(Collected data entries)
- - - - -

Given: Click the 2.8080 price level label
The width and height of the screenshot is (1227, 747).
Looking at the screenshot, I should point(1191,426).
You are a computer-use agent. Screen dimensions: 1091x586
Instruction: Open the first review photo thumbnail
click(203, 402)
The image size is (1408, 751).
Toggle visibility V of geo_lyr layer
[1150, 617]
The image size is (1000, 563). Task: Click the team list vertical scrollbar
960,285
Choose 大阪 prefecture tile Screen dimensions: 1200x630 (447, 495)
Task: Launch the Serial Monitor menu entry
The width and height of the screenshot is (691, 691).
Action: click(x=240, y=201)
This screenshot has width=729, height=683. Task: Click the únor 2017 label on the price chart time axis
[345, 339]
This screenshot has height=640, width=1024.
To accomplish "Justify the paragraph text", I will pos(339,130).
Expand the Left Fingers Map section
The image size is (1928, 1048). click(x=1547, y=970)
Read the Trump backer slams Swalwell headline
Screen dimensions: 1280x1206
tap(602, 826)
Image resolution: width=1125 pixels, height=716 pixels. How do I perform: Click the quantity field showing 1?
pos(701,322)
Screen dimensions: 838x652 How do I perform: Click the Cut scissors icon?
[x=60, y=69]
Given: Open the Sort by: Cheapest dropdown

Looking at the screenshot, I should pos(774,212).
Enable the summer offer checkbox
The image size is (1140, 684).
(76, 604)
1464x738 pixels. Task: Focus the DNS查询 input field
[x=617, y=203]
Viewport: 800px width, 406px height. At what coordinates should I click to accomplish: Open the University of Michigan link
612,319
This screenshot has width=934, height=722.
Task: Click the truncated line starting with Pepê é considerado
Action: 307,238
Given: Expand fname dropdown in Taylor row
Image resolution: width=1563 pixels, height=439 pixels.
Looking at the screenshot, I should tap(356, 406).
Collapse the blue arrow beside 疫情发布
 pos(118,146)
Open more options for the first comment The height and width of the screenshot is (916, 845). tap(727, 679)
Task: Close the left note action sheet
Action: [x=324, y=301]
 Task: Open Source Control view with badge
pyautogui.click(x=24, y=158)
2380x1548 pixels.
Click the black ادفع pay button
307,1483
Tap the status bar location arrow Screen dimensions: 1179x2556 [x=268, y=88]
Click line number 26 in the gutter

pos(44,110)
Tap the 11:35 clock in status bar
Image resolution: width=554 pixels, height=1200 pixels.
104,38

- - - - -

- [What is needed] Exactly as they stand, set down the lines from the top of the data through the line with "The image size is (1408, 751).".

- [Reply]
Given: Click the 2.8080 price level label
The width and height of the screenshot is (1227, 747).
Looking at the screenshot, I should point(1191,426).
You are a computer-use agent. Screen dimensions: 1091x586
Instruction: Open the first review photo thumbnail
click(203, 402)
The image size is (1408, 751).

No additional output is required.